Data on locating visible targets:
╭──

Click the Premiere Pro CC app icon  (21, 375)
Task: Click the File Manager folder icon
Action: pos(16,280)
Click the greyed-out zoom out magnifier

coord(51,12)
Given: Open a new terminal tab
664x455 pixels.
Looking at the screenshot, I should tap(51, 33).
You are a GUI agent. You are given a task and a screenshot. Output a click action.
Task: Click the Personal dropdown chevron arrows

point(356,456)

╰──
╭──

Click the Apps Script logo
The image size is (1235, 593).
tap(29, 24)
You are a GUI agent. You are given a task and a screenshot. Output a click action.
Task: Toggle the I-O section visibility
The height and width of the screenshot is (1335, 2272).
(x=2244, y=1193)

╰──

### YOUR GOAL:
Return verbatim the lines of the material from the line containing "Given: Open a new terminal tab" up to and including the line containing "point(356,456)".

### WORKED SOLUTION:
Given: Open a new terminal tab
664x455 pixels.
Looking at the screenshot, I should tap(51, 33).
You are a GUI agent. You are given a task and a screenshot. Output a click action.
Task: Click the Personal dropdown chevron arrows

point(356,456)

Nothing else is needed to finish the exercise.